::: Dataset records

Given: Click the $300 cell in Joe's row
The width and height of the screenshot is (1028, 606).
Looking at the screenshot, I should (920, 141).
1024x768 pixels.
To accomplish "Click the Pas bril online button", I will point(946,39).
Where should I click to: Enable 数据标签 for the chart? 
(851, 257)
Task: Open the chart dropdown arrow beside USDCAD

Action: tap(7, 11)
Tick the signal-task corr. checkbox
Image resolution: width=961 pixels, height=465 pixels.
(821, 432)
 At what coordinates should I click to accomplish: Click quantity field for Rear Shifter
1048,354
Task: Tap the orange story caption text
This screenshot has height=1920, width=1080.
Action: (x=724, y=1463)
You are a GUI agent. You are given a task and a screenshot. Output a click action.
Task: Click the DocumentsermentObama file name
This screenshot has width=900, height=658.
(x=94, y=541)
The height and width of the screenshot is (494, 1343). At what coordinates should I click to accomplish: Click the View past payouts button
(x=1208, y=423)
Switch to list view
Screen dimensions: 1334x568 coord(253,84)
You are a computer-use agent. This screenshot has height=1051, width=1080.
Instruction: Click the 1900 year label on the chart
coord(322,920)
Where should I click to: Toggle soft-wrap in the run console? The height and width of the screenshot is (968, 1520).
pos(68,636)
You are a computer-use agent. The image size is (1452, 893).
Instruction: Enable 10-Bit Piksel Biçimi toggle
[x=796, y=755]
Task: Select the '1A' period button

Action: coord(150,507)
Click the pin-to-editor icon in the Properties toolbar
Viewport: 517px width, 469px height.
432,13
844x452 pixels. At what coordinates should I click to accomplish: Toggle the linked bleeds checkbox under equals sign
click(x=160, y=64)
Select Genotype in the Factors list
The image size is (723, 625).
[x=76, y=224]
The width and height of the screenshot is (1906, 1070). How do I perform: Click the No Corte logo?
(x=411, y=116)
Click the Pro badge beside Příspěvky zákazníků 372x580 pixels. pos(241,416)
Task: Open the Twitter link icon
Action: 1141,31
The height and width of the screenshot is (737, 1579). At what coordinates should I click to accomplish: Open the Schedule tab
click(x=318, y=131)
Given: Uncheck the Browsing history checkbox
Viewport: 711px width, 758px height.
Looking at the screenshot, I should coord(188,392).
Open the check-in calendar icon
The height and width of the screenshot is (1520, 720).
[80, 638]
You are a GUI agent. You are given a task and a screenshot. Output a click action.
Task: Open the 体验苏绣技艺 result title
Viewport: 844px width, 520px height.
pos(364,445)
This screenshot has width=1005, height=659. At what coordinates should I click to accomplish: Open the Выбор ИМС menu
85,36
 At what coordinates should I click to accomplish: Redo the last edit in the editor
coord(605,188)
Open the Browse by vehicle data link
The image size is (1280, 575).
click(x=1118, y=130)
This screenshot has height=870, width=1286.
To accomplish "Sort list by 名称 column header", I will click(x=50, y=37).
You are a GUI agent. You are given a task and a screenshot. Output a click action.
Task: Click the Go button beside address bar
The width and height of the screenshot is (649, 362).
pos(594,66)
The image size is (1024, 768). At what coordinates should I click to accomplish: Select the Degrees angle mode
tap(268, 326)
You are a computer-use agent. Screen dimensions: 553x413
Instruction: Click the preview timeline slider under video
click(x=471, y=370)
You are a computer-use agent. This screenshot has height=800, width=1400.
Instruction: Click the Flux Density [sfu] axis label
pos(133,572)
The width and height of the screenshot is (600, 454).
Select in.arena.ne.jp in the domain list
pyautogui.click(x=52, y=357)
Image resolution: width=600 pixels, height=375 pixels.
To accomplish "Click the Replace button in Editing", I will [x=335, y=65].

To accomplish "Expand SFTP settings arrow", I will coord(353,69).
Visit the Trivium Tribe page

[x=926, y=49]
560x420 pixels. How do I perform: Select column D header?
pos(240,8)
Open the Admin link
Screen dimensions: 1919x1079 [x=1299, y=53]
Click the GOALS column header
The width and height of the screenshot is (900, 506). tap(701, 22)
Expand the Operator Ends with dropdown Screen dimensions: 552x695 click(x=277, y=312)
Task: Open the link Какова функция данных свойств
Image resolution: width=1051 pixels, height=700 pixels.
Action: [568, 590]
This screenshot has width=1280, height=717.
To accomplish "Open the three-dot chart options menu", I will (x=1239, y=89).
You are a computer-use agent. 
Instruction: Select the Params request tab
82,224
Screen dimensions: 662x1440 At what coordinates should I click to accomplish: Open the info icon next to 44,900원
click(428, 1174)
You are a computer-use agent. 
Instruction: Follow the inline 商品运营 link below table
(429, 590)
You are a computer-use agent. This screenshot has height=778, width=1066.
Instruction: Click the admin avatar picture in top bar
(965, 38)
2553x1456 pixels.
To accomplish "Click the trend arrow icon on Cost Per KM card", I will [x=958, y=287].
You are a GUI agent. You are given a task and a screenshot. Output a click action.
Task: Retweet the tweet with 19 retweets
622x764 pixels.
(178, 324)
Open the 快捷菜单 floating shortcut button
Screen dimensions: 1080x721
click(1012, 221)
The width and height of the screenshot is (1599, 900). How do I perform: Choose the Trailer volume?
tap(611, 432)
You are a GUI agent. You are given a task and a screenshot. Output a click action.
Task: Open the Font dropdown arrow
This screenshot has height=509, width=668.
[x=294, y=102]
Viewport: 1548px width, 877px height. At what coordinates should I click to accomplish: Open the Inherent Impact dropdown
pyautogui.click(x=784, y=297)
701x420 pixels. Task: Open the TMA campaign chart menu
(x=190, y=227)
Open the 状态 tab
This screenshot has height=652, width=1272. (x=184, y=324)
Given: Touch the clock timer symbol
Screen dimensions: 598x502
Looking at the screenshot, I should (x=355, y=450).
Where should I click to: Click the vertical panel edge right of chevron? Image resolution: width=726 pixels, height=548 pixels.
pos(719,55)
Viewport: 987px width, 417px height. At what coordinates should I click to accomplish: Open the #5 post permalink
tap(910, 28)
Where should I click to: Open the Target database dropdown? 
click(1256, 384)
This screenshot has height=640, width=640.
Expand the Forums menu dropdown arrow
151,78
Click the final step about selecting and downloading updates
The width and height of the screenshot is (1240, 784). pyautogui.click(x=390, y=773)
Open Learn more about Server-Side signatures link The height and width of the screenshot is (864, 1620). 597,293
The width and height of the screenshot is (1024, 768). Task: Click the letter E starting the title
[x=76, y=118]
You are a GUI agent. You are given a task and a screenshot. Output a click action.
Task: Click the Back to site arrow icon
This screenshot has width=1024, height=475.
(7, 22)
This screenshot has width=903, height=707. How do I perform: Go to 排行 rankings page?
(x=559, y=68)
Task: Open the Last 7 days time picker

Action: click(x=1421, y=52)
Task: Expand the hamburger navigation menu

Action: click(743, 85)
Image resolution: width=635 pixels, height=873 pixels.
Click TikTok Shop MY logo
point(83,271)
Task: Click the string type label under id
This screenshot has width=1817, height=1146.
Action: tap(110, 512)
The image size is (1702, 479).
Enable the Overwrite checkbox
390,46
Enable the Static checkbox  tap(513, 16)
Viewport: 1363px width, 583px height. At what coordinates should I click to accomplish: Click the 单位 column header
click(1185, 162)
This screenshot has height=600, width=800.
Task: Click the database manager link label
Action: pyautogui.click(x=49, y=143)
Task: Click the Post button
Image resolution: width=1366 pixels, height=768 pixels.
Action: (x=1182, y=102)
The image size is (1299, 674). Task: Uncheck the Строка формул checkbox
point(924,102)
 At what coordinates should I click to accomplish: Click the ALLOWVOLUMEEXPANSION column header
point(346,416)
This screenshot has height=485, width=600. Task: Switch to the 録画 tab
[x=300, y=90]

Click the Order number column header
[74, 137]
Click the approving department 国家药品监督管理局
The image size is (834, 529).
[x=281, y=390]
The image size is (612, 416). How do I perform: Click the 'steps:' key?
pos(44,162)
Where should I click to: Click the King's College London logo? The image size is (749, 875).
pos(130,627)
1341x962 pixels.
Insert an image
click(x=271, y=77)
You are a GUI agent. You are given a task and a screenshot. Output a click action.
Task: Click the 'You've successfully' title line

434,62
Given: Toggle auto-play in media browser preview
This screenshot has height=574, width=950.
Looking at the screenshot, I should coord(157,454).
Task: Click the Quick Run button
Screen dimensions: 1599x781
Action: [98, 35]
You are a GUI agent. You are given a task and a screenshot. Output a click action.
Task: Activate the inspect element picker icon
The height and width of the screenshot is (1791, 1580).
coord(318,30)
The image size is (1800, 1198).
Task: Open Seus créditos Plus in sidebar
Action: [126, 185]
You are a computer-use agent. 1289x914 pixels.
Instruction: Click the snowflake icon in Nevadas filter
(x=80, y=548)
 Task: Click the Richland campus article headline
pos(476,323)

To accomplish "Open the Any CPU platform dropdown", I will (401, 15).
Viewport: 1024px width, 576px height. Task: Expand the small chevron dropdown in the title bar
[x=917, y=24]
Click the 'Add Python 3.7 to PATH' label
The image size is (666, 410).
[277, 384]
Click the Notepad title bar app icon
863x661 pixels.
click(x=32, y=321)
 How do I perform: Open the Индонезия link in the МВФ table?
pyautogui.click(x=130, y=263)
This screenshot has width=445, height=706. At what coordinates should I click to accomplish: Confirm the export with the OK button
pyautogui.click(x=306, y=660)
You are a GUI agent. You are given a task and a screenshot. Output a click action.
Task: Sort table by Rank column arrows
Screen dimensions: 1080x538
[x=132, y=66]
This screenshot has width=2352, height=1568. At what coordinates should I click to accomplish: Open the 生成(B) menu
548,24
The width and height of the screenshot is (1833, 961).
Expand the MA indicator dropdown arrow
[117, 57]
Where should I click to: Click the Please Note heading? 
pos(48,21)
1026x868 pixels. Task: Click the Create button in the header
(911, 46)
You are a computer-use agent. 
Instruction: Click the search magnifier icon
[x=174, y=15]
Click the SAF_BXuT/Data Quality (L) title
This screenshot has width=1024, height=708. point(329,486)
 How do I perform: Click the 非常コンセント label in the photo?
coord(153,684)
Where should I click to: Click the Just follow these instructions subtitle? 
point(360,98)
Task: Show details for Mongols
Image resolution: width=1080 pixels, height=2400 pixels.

::::::

**Task instructions:**
Each line in the data that holds the word "Sort" must be copied.

**Task answer:**
To accomplish "Sort list by 名称 column header", I will click(x=50, y=37).
Task: Sort table by Rank column arrows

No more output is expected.